Шарж на Михаила Ромма
Художники Кукрыниксы [Из открытых источников]
Однако Ромм снова почувствовал себя на коне. Для того, чтобы не давил груз прошлого, режиссер решил освоить новую для себя тему. Это всегда интересно. Он вспомнил, сколь неохотно взялся за костюмного «Адмирала Ушакова» и как по мере освоения новой темы его постепенно охватывал азарт первооткрывателя. На сей раз был задуман фильм из жизни научных сотрудников, физиков-экспериментаторов, работающих в сравнительно недавно появившейся атомной отрасли.

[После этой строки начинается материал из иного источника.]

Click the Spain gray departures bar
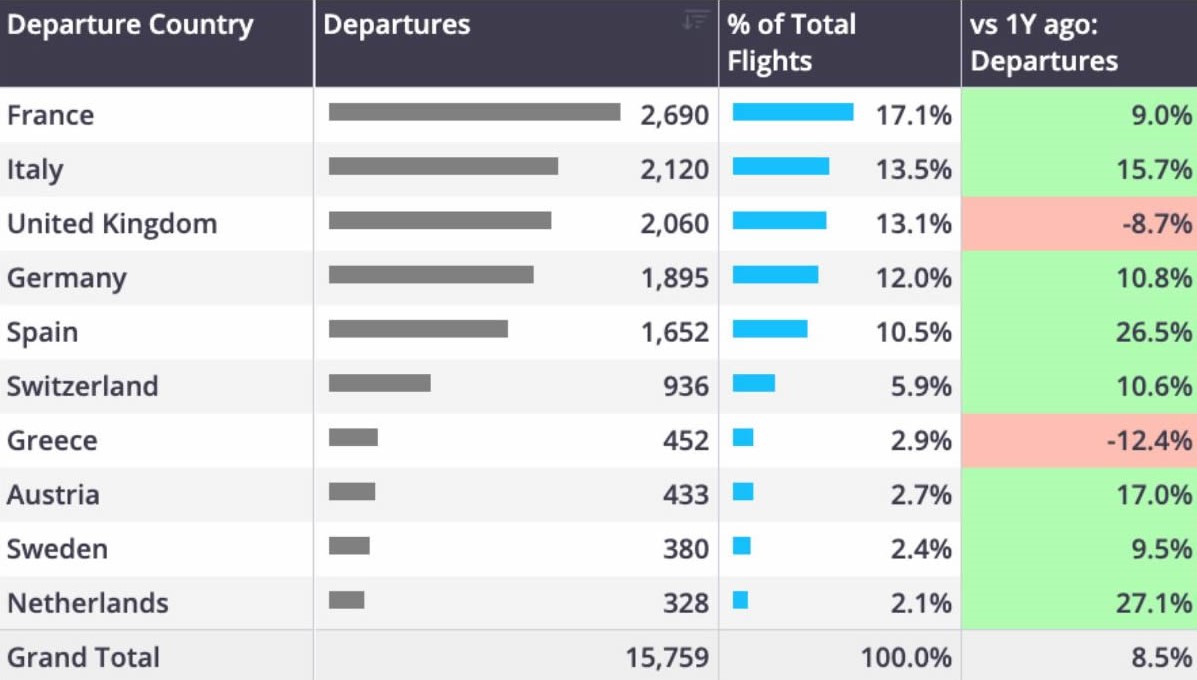Screen dimensions: 1197x680 click(418, 329)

Глава двадцать первая. Два прототипа одного героя
В 60-е годы прошлого века стихотворение Бориса Слуцкого «Физики и лирики» цитировалось неимоверно часто. Поэт уловил в нем нерв эпохи:
Что-то физики в почете,
Что-то лирики в загоне.
Дело не в сухом расчете,
Дело в мировом законе…
Да, хрущевская оттепель вынесла на передовые позиции физиков. Под ними поэт подразумевал людей раскованных, незашоренных, докапывающихся до сути вещей. Они брались решать самые сложные научные проблемы, ставили перед собой серьезные цели. В первую очередь это относится к молодежи.
Нет, речь не о сухарях или фанатиках, рвущихся к своей цели и ничего не замечающих вокруг. Как раз они были весьма жизнелюбивы. Туристы и альпинисты, песни под гитару. Картины Пикассо. У парней — борода, свитер крупной вязки, как на известной фотографии Хемингуэя (для них он просто Хэм). Неизменное сухое вино, предпочтительно «Алиготе» или «Фетяска», задушевные разговоры о любимом деле, заканчивающиеся словами: «Старик! Ты гений! — Нет, это ты гений, старина!» Юмористические сборники непрофессиональных сатириков «Физики шутят» и «Физики продолжают шутить» стали поистине бестселлерами.
В стране происходила переоценка ценностей. Это касалось людей всех профессий.
Имея богатый жизненный опыт, Ромм даже в солидном — эпитет «пожилом» с ним совершенно не вяжется — возрасте задумывался: хватит ли такого капитала на следующие работы?